§ Your instructions
Write out every line of the entries below as a numbered list, skipping blank lines and leaving out the pictures.
▼
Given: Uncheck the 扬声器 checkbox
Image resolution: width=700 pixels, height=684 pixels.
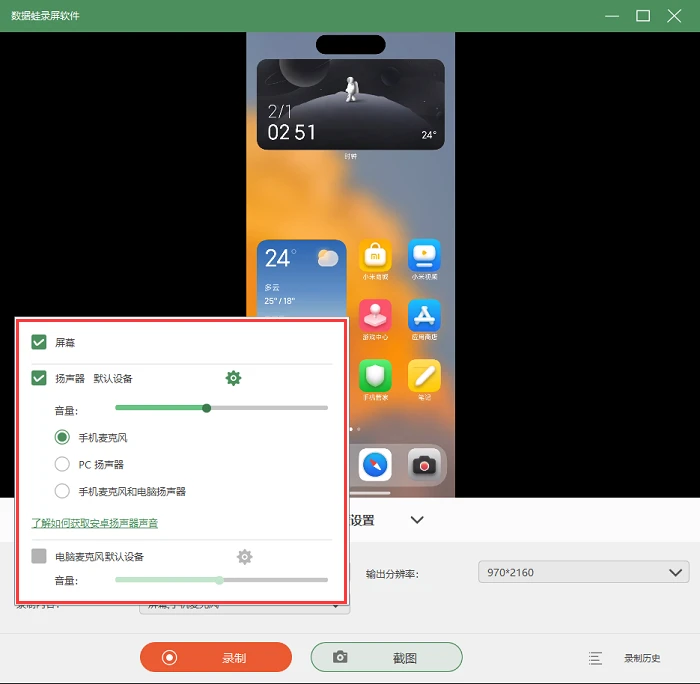Looking at the screenshot, I should pyautogui.click(x=39, y=378).
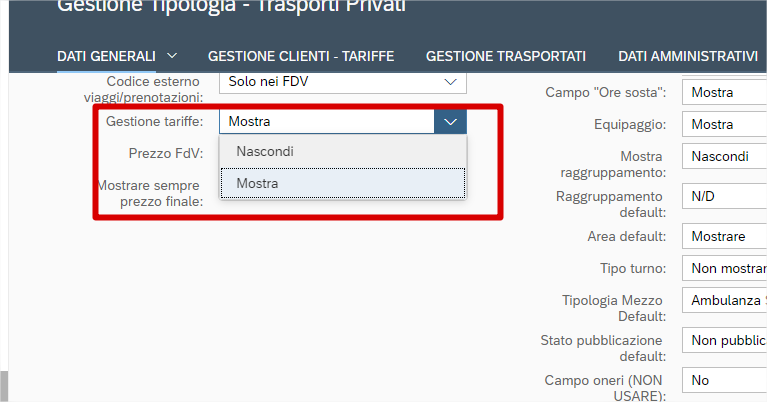Select the highlighted Mostra list option
Image resolution: width=767 pixels, height=402 pixels.
[x=342, y=184]
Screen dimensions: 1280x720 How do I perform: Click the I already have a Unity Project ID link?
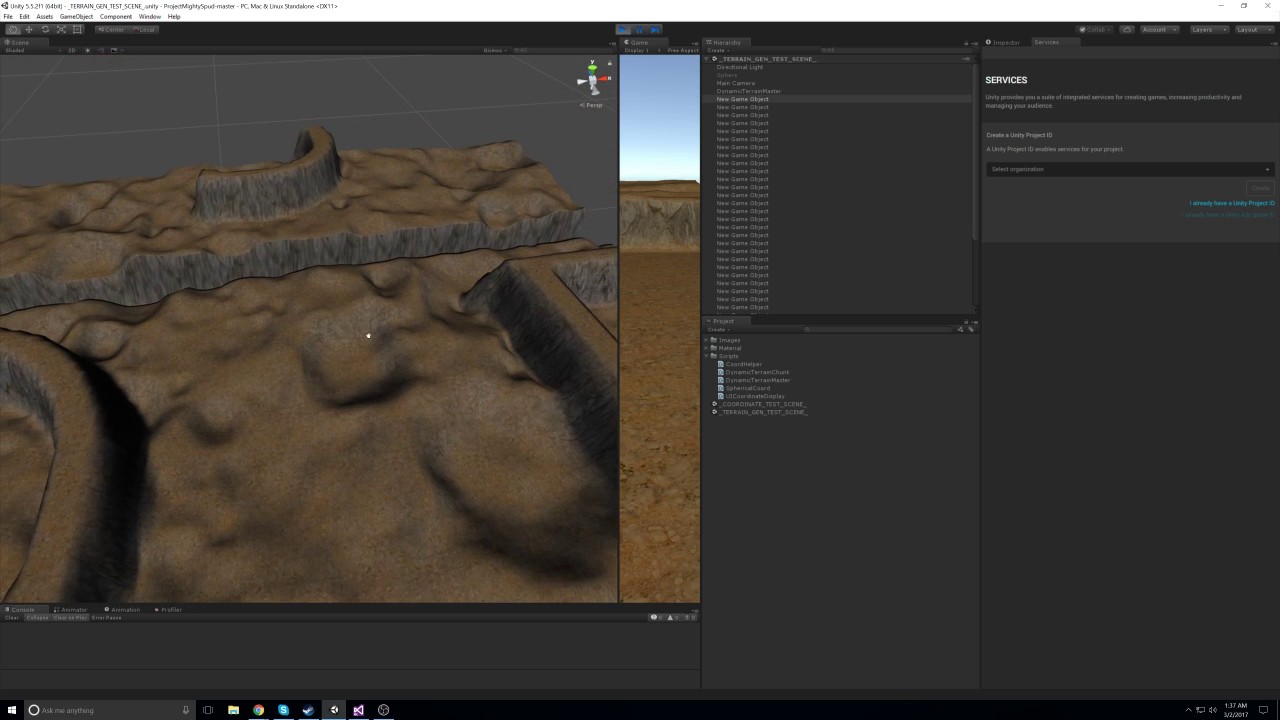[1230, 203]
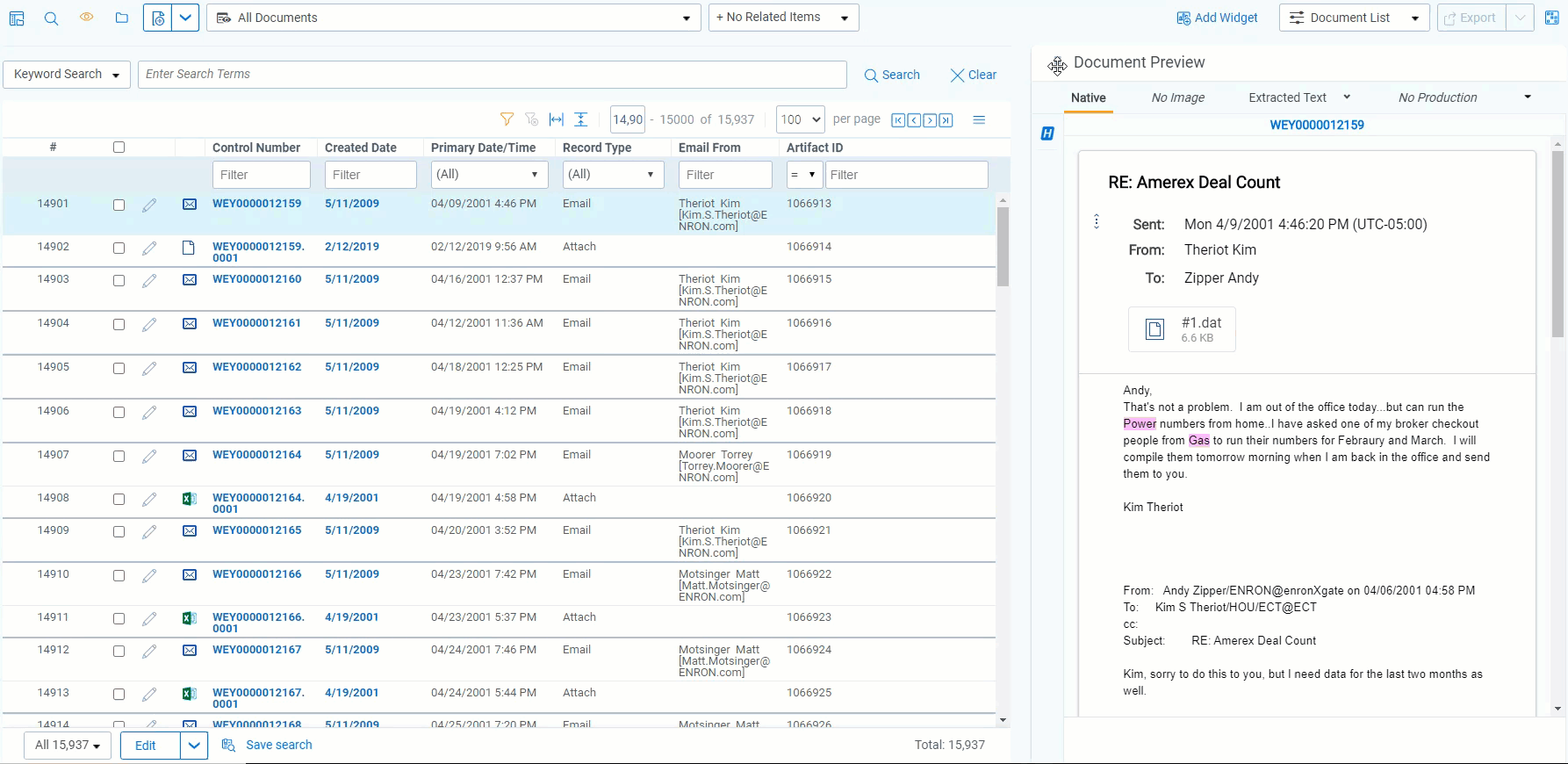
▲
§ Output below
1. Given: Uncheck the 扬声器 checkbox
2. Image resolution: width=700 pixels, height=684 pixels.
3. Looking at the screenshot, I should pyautogui.click(x=39, y=378).
4. Select the highlighted Mostra list option
5. Image resolution: width=767 pixels, height=402 pixels.
6. [x=342, y=184]
7. Screen dimensions: 1280x720 How do I perform: Click the I already have a Unity Project ID link?
8. [1230, 203]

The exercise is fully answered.